La Méditerranée se réchauffe 20% plus vite que la moyenne du globe. L’impact de ce réchauffement exercera une pression supplémentaire sur les écosystèmes, les sociétés et les économies du bassin méditerranéen qui sont déjà vulnérables et sous pression. Les zones côtières sont confrontées à des risques accrus de catastrophes telles que les inondations et l’érosion.”

Le premier rapport d’évaluation de la Méditerranée à l’horizon 2020 ressemble à un roman apocalyptique. Pourtant, il s’agissait des conclusions émises par 190 scientifiques issus de 25 pays qui étudient les effets du réchauffement climatique de la mer Méditerranée et de son pourtour pour le compte du Programme des Nations unies pour l’environnement (PNUE). Ces prévisions sont alarmistes, même si la plupart des candidats à l’achat dans ces régions ne les prennent que peu souvent en considération.

Pour Rozemien De Troch, climatologue au Centre Climat belge, ce n’est pourtant pas une surprise. “L’Europe est l’un des continents où, d’une manière générale, le changement climatique s’accélère plus rapidement, et dans le sud de l’Europe, il s’accélère encore plus vite, explique-t-elle. L’été dernier, les températures y étaient supérieures de 2 °C degrés à celles de la période de référence. Dans certaines régions, cette différence était même de 4 °C.”

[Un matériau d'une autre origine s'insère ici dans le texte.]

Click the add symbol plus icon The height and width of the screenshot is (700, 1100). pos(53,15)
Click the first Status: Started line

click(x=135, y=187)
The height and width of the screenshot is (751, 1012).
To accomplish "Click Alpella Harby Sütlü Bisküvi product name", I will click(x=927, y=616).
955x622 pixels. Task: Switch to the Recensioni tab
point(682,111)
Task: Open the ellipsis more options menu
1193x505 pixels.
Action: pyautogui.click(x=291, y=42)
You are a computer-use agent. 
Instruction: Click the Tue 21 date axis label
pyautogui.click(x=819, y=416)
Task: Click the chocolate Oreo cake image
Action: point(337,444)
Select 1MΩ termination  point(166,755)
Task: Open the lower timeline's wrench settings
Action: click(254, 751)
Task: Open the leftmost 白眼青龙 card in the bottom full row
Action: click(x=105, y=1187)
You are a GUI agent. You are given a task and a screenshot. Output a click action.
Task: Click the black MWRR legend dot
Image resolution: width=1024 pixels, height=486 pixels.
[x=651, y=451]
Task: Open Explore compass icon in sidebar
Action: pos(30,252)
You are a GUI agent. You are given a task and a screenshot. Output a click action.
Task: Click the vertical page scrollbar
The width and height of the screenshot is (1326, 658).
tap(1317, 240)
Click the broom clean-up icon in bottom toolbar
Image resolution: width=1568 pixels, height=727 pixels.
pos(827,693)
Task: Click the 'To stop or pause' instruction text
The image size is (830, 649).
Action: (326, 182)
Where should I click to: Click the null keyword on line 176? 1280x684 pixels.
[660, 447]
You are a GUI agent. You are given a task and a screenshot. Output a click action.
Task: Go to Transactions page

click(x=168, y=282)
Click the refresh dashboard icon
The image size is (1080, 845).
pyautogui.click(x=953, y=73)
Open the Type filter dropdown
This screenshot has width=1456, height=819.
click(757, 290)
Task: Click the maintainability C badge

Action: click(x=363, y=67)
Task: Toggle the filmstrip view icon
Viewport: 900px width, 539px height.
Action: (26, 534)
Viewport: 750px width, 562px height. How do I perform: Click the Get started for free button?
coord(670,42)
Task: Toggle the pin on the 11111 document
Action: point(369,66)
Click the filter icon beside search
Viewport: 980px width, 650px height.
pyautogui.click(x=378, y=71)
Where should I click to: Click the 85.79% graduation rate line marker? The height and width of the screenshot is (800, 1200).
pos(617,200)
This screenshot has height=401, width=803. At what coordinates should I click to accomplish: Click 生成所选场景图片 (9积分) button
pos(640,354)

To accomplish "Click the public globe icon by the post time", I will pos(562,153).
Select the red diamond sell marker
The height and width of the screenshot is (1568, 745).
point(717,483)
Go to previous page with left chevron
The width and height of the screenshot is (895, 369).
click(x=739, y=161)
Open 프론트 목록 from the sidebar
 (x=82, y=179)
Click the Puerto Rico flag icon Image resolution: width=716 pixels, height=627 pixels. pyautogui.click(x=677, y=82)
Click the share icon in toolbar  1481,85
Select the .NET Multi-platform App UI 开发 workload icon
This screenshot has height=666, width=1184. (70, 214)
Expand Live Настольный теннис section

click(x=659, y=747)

“Les régions méditerranéennes sont un point chaud du changement climatique, déclare pour sa part le professeur Wim Thiery, climatologue attaché à la VUB. C’est l’un des endroits où ce changement frappe le plus fort et où ses effets apparaissent le plus clairement.”

Sur terre

Le réchauffement de la planète est souvent exprimé par des moyennes, mais c’est dans les extrêmes, tels que les chaleurs ou les sécheresses, qu’il devient le plus évident. Et l’Europe du Sud est l’une des régions où ces extrêmes se font le plus sentir. “On y observe de plus en plus de vagues de chaleur, poursuit le climatologue. Une étude récente publiée dans NPJ Climate and Atmospheric Science montre que la probabilité de températures supérieures à 50 °C est déjà de 10 à plus de 1.000 fois plus élevée en raison du changement climatique provoqué par l’homme et que cette probabilité continuera d’augmenter fortement à l’avenir.”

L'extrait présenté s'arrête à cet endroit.